§ INPUT FOR THIS TASK
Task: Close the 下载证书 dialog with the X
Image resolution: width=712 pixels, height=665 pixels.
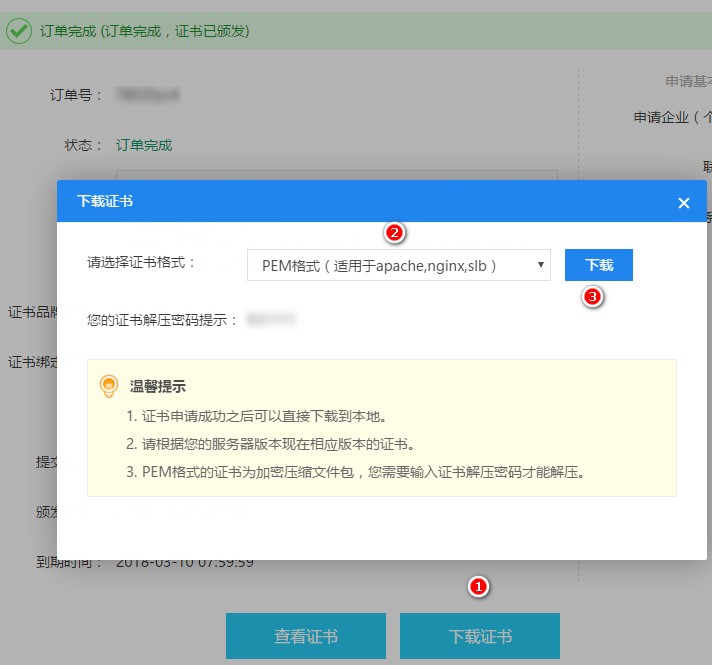Action: (684, 203)
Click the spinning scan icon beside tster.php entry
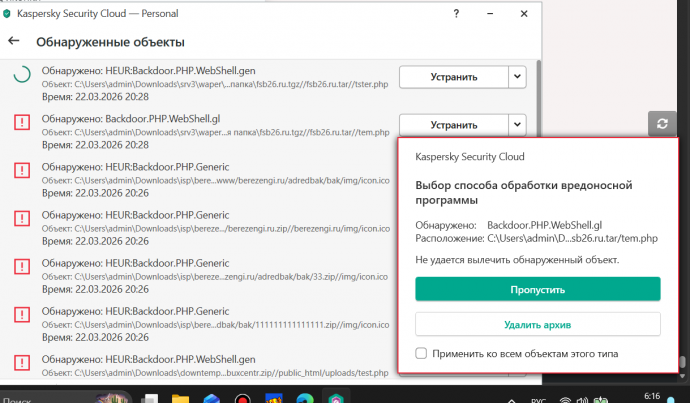Viewport: 690px width, 403px height. (x=21, y=76)
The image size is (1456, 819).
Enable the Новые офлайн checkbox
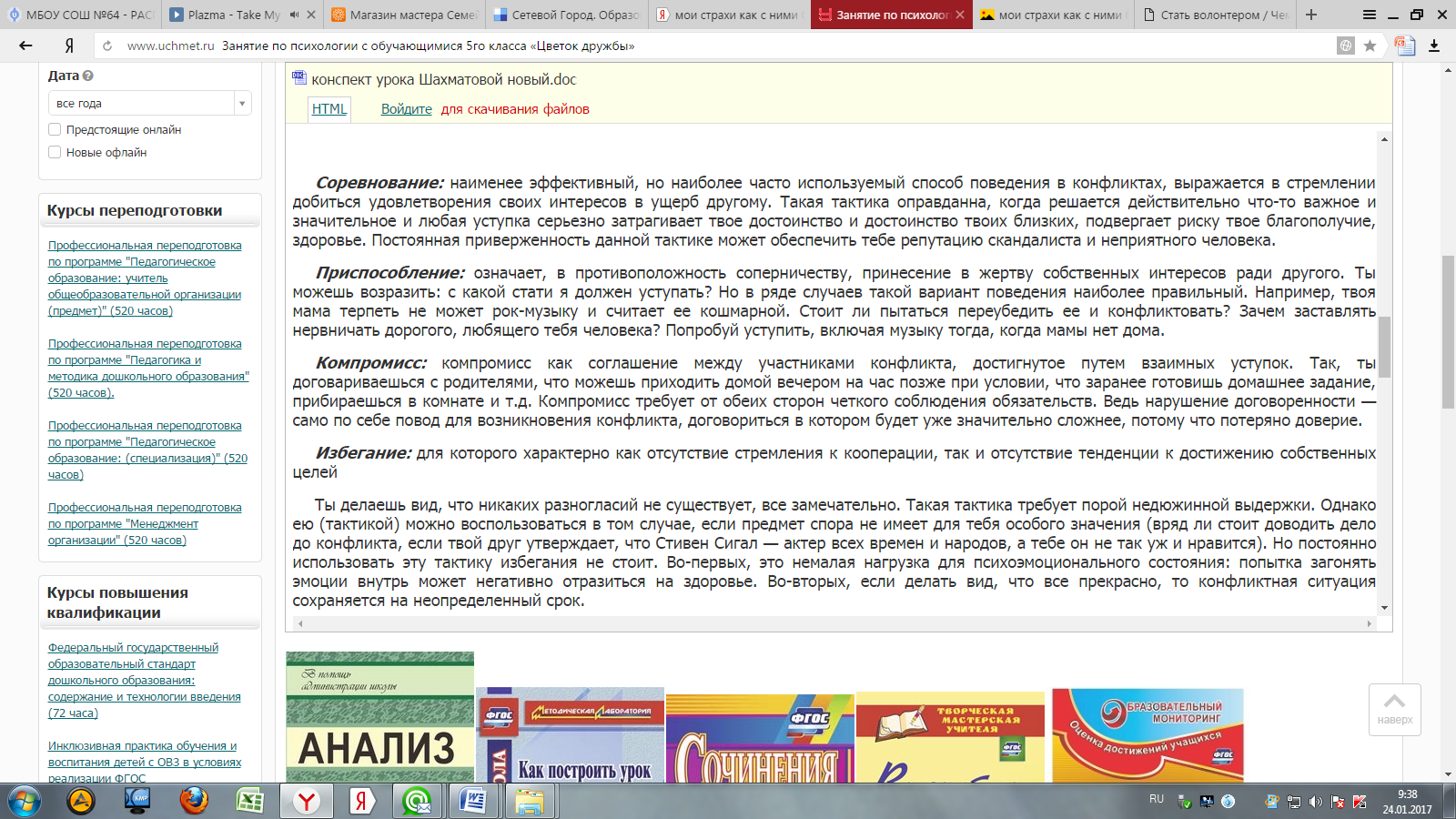[55, 152]
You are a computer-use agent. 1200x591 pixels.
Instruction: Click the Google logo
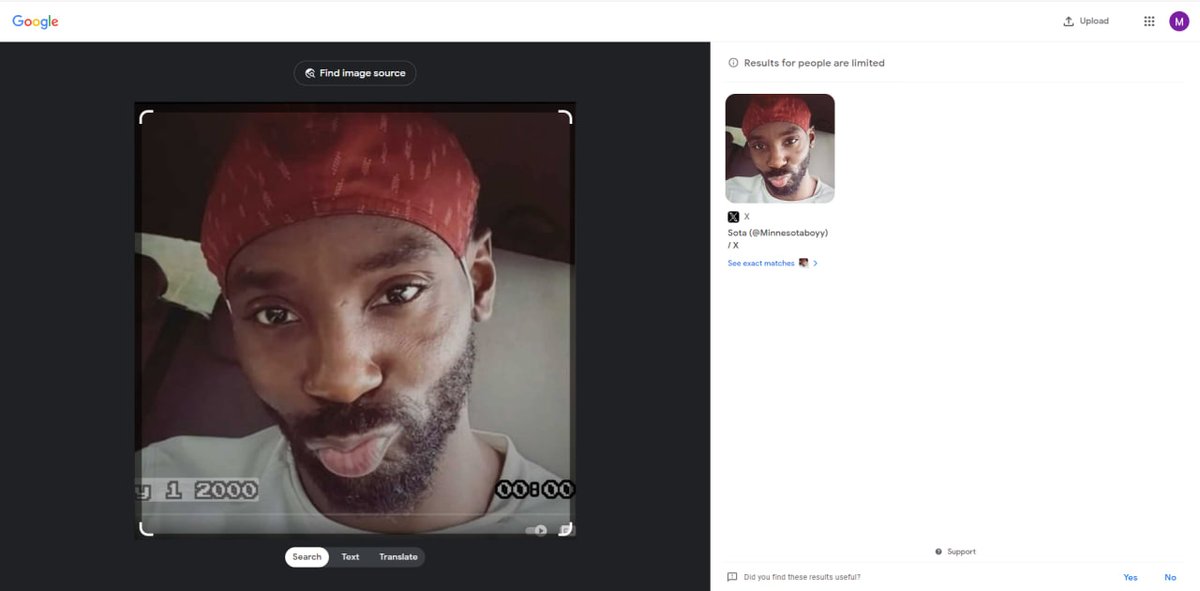[x=34, y=20]
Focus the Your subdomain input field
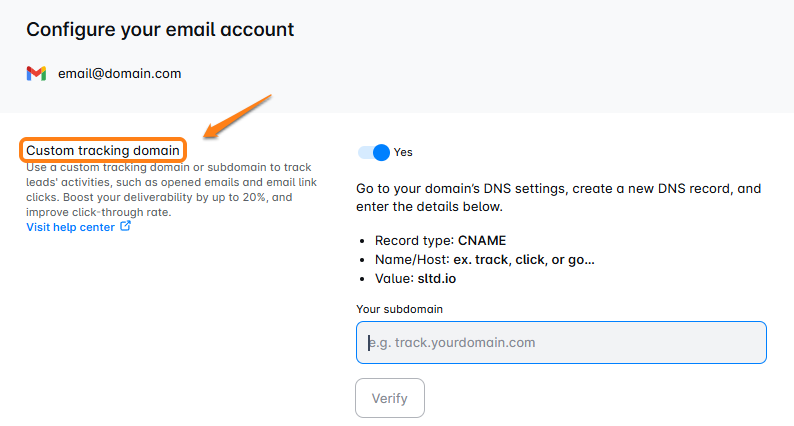Image resolution: width=794 pixels, height=426 pixels. pyautogui.click(x=561, y=342)
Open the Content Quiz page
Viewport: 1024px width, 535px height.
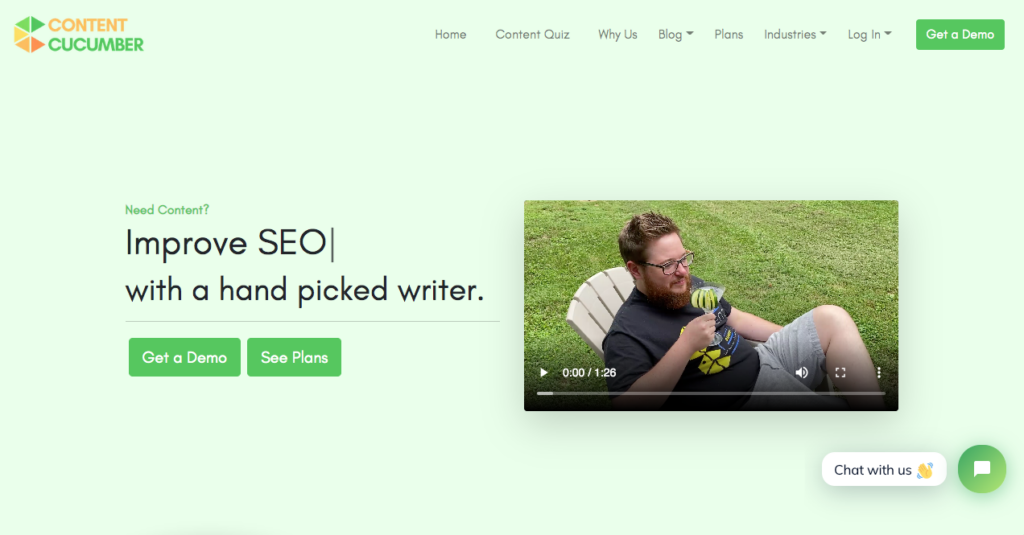[x=532, y=35]
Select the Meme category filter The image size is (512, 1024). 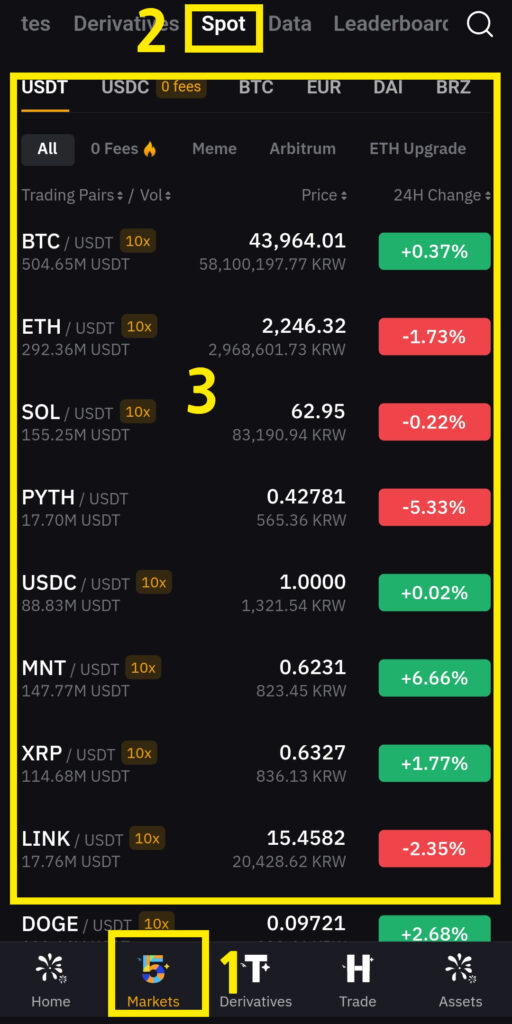click(x=214, y=148)
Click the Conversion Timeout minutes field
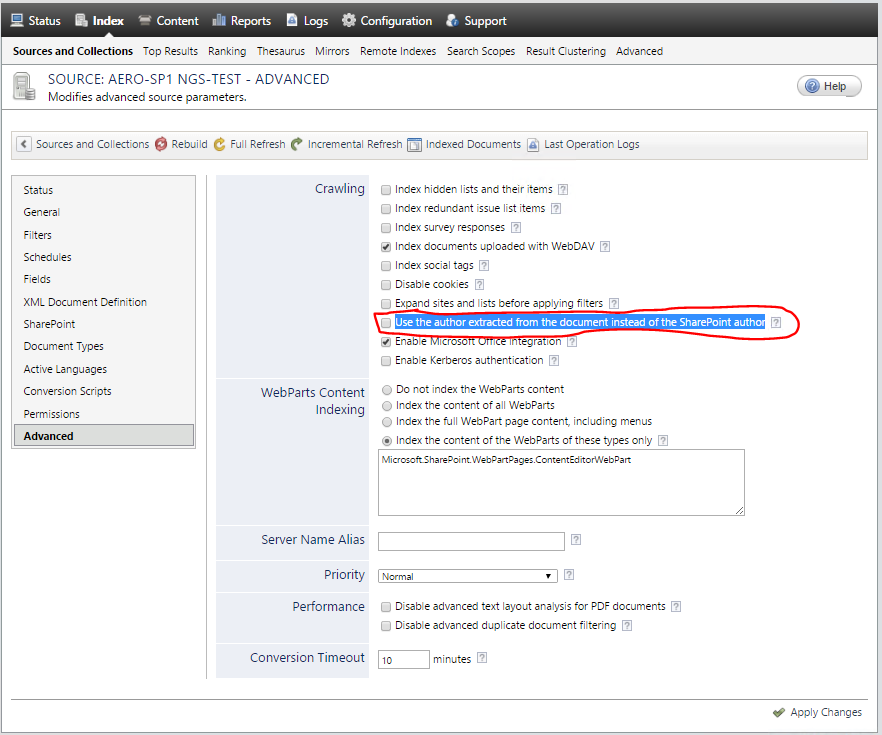 (x=403, y=659)
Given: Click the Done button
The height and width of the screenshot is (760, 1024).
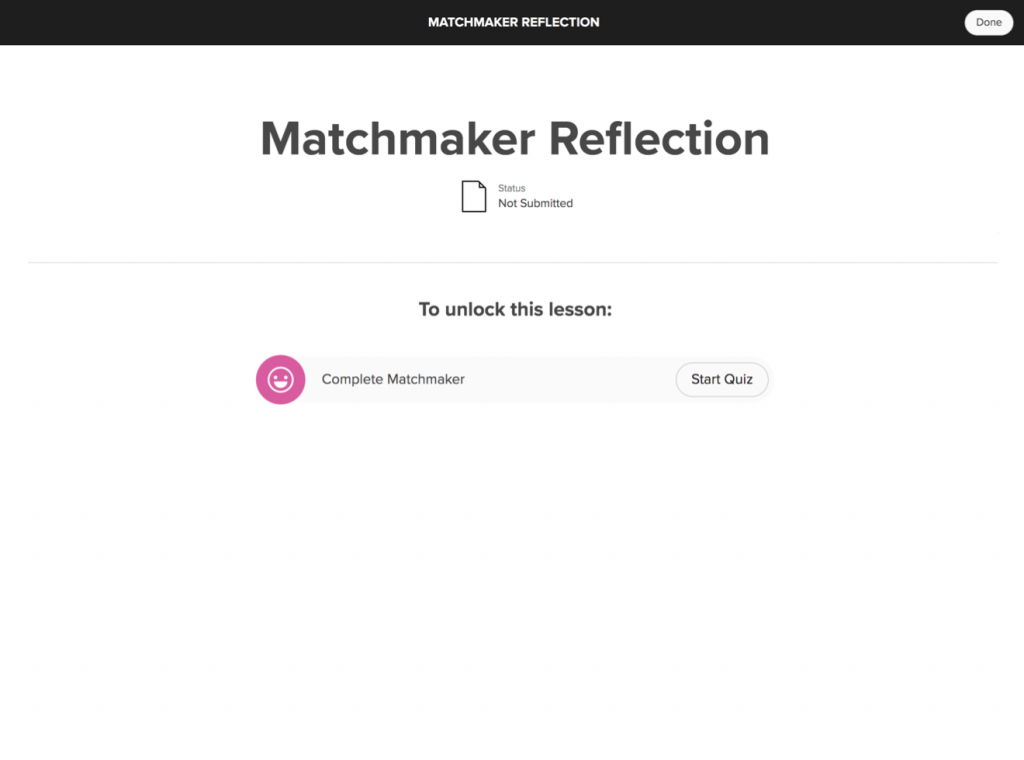Looking at the screenshot, I should (988, 22).
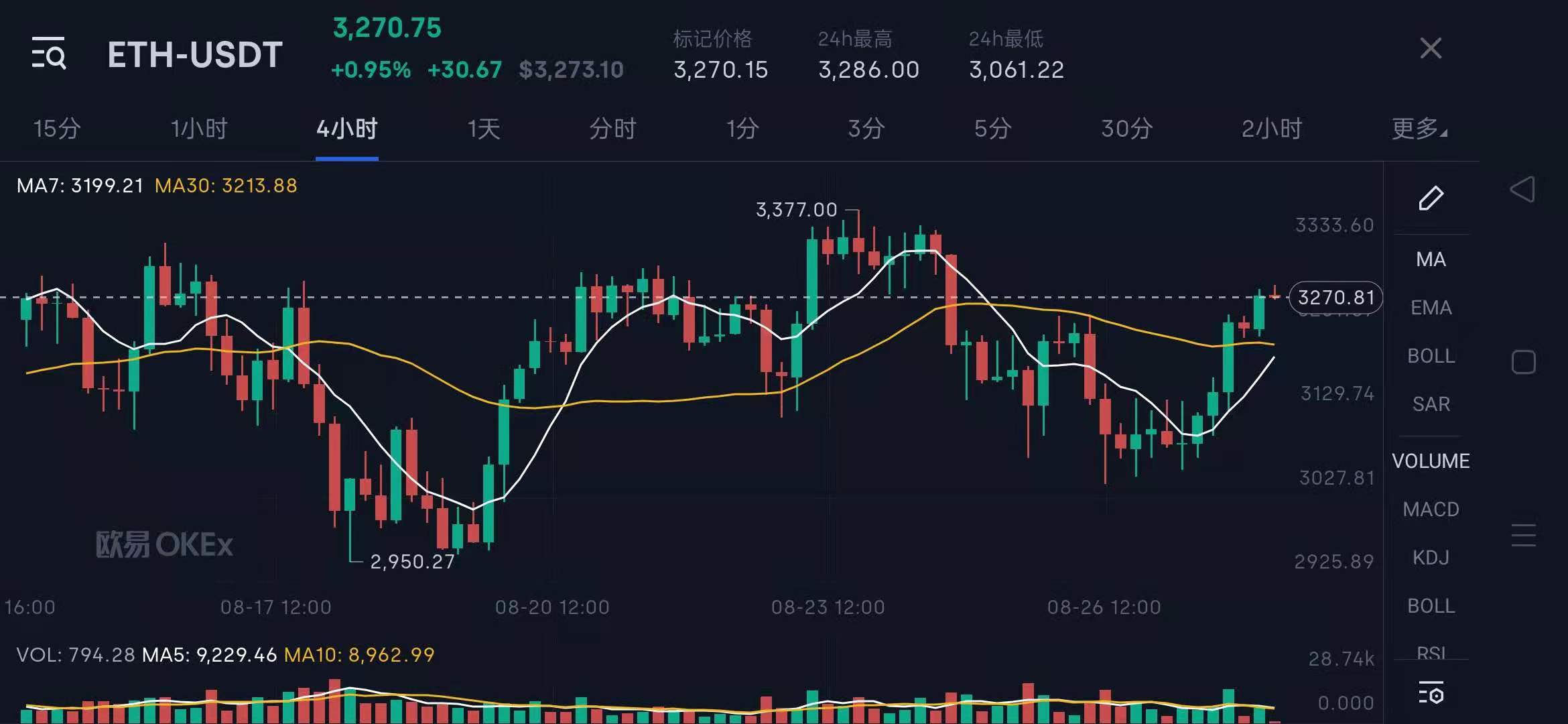This screenshot has height=724, width=1568.
Task: Switch sub-chart to MACD indicator
Action: pos(1431,509)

§ EXERCISE INSTRUCTIONS
Give again exactly the lines from the one holding "Given: Click the Done button" to the final line of the records, both ends included; any pictures stay out.

§ EXERCISE OUTPUT
Given: Click the Done button
The height and width of the screenshot is (760, 1024).
Looking at the screenshot, I should (988, 22).
This screenshot has height=724, width=1568.
Task: Switch sub-chart to MACD indicator
Action: pos(1431,509)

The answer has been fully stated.